> [Prompt]:
Reproduce every one of the following items line by line, without changing a single character.

> [Provided records]:
[START]

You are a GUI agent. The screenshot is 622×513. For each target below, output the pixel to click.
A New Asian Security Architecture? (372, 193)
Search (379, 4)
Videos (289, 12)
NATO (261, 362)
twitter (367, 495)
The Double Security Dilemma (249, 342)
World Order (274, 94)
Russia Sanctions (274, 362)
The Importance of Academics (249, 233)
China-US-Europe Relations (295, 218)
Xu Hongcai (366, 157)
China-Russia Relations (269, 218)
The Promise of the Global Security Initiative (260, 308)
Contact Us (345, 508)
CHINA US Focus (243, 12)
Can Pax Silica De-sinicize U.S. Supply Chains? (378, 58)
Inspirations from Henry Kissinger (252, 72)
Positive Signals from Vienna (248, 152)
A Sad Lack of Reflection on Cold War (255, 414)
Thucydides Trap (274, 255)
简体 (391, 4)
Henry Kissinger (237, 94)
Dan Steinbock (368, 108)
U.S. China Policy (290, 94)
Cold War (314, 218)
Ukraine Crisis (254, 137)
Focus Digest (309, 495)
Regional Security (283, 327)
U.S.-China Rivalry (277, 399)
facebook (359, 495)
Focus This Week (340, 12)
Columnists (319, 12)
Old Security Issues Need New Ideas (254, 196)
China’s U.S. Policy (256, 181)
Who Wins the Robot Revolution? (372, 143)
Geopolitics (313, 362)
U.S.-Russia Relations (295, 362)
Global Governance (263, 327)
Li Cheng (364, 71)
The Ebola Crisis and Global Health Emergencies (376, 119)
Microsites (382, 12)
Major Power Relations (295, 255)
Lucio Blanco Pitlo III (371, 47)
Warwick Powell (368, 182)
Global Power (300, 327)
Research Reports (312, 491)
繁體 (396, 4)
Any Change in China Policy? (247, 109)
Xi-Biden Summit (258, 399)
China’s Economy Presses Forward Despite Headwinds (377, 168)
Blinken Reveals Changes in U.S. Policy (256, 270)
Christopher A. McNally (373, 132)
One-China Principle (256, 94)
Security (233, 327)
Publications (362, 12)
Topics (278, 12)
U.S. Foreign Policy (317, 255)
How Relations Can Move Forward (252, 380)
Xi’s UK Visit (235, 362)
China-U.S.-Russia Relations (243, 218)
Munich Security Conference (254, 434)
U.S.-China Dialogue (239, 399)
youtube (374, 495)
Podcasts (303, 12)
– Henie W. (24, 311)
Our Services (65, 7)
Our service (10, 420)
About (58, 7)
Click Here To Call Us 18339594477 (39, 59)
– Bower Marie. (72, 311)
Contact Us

[END]

> [Solution to this problem]:
You are a GUI agent. The screenshot is 622×513. For each target below, output the pixel to click.
A New Asian Security Architecture? (372, 193)
Search (379, 4)
Videos (289, 12)
NATO (261, 362)
twitter (367, 495)
The Double Security Dilemma (249, 342)
World Order (274, 94)
Russia Sanctions (274, 362)
The Importance of Academics (249, 233)
China-US-Europe Relations (295, 218)
Xu Hongcai (366, 157)
China-Russia Relations (269, 218)
The Promise of the Global Security Initiative (260, 308)
Contact Us (345, 508)
CHINA US Focus (243, 12)
Can Pax Silica De-sinicize U.S. Supply Chains? (378, 58)
Inspirations from Henry Kissinger (252, 72)
Positive Signals from Vienna (248, 152)
A Sad Lack of Reflection on Cold War (255, 414)
Thucydides Trap (274, 255)
简体 (391, 4)
Henry Kissinger (237, 94)
Dan Steinbock (368, 108)
U.S. China Policy (290, 94)
Cold War (314, 218)
Ukraine Crisis (254, 137)
Focus Digest (309, 495)
Regional Security (283, 327)
U.S.-China Rivalry (277, 399)
facebook (359, 495)
Focus This Week (340, 12)
Columnists (319, 12)
Old Security Issues Need New Ideas (254, 196)
China’s U.S. Policy (256, 181)
Who Wins the Robot Revolution? (372, 143)
Geopolitics (313, 362)
U.S.-Russia Relations (295, 362)
Global Governance (263, 327)
Li Cheng (364, 71)
The Ebola Crisis and Global Health Emergencies (376, 119)
Microsites (382, 12)
Major Power Relations (295, 255)
Lucio Blanco Pitlo III (371, 47)
Warwick Powell (368, 182)
Global Power (300, 327)
Research Reports (312, 491)
繁體 (396, 4)
Any Change in China Policy? (247, 109)
Xi-Biden Summit (258, 399)
China’s Economy Presses Forward Despite Headwinds (377, 168)
Blinken Reveals Changes in U.S. Policy (256, 270)
Christopher A. McNally (373, 132)
One-China Principle (256, 94)
Security (233, 327)
Publications (362, 12)
Topics (278, 12)
U.S. Foreign Policy (317, 255)
How Relations Can Move Forward (252, 380)
Xi’s UK Visit (235, 362)
China-U.S.-Russia Relations (243, 218)
Munich Security Conference (254, 434)
U.S.-China Dialogue (239, 399)
youtube (374, 495)
Podcasts (303, 12)
– Henie W. (24, 311)
Our Services (65, 7)
Our service (10, 420)
About (58, 7)
Click Here To Call Us 18339594477 (39, 59)
– Bower Marie. (72, 311)
Contact Us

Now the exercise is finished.